YOUR INSTRUCTIONS: From the entries that follow, work out how many lines contain "resolution". Write the number only.

++++++++

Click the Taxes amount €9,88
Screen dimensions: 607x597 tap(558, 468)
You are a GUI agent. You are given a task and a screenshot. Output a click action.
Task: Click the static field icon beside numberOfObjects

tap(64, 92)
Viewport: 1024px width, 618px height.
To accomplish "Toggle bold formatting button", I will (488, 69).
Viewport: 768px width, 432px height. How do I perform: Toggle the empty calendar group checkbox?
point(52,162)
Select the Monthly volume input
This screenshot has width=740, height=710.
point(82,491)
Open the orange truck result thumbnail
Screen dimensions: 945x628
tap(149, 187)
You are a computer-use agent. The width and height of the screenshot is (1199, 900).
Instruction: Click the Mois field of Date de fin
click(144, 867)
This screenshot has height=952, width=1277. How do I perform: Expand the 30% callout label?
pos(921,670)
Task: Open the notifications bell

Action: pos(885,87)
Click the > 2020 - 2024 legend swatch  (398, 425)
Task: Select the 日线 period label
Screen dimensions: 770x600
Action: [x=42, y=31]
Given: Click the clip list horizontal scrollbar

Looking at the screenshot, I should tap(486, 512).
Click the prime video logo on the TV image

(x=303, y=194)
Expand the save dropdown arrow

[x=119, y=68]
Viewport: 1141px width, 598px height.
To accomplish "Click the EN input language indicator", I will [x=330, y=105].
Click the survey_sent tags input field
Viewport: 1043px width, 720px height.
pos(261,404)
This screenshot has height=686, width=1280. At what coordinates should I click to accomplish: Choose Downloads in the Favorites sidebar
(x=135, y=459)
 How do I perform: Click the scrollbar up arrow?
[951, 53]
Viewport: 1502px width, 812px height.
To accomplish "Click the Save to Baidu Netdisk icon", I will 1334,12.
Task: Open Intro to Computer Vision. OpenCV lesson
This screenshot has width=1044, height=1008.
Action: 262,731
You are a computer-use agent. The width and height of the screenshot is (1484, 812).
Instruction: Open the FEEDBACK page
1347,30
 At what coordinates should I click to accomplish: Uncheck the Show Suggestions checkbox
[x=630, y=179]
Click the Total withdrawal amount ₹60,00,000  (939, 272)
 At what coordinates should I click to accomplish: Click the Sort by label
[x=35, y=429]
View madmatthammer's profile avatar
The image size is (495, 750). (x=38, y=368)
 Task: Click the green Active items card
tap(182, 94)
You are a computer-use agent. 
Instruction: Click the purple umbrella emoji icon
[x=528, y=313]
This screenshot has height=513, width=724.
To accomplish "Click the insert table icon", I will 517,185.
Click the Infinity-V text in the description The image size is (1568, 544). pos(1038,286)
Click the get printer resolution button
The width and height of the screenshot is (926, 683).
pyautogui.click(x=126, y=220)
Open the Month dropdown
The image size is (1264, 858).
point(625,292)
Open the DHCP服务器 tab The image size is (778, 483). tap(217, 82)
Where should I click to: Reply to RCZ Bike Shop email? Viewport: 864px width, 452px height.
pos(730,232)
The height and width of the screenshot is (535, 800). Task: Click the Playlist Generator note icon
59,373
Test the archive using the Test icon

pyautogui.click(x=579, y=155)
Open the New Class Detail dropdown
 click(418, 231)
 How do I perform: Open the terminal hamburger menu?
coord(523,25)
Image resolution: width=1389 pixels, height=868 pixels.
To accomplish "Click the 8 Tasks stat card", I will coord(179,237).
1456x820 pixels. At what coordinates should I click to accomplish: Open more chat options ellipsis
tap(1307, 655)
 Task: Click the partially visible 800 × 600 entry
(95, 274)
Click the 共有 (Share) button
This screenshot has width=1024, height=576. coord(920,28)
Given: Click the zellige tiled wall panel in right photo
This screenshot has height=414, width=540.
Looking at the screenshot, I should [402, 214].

++++++++

OUTPUT: 2